Перескажите отрывок статьи о Пришвине в двух предложениях.

● ТЕКСТ ДЛЯ ЧТЕНИЯ
------

Авторы
предыдущая
статья

следующая
статья

03.06.2010 | Книги

Возможность свидетельства

Вышел том дневников Пришвина за 1936-1937 годы

"Морозная тишина. Вечереет. Темнеют кусты неодетого леса, будто это сам лес собирает к ночи свои думы" или "Утро белое, пушистое и радостно светлеет" — все помнят эти примеры из школьного учебника русского языка, в которых словно сконцентрировались вся скука, тщета и рабство и уроков, и школьной жизни вообще или даже жизни вообще. Эти "пушистые утра" были как плотная, непроницаемая пленка, накрывшая мир, за которую невозможно ни вырваться, ни даже выглянуть. И под каждой такой фразой было подписано: "М. Пришвин". Во фразах "о русской природе" других авторов не было такой непреложности и безысходности — скажем, в примерах из Паустовского о таких же вроде бы утрах и вечерах всегда слышался человеческий голос — а тут

словно та самая сила, которая гнала темным утром в школу, усаживала за парту, издавала учебники и вообще руководила миром, словно эта же сила и писала о пушистом утре и лесных думах и даже сама была этим утром и этими думами.

------

● ПРЕДОСТАВЛЕННЫЕ ЗАПИСИ

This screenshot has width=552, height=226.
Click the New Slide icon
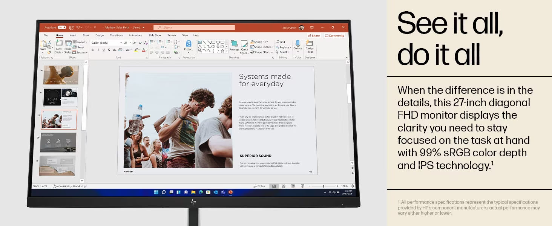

------

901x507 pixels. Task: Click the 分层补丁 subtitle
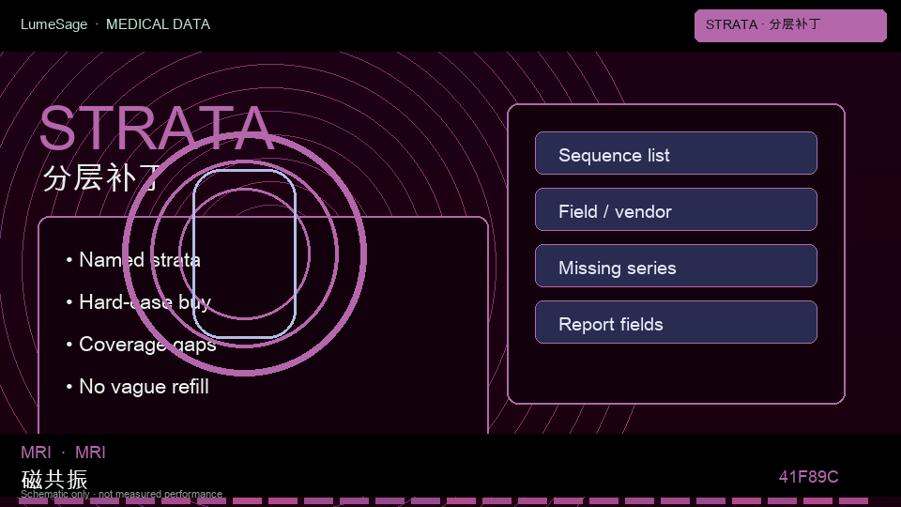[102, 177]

------

● ИТОГОВЫЙ ОТВЕТ
Статья, вышедшая под заголовком о томе дневников Пришвина за 1936–1937 годы, начинается с воспоминания о школьных учебниках русского языка, где под примерами вроде «Утро белое, пушистое и радостно светлеет» стояла подпись «М. Пришвин». В отличие от примеров из Паустовского, в которых слышался человеческий голос, эти фразы словно писала та же сила, что гнала темным утром в школу и руководила миром.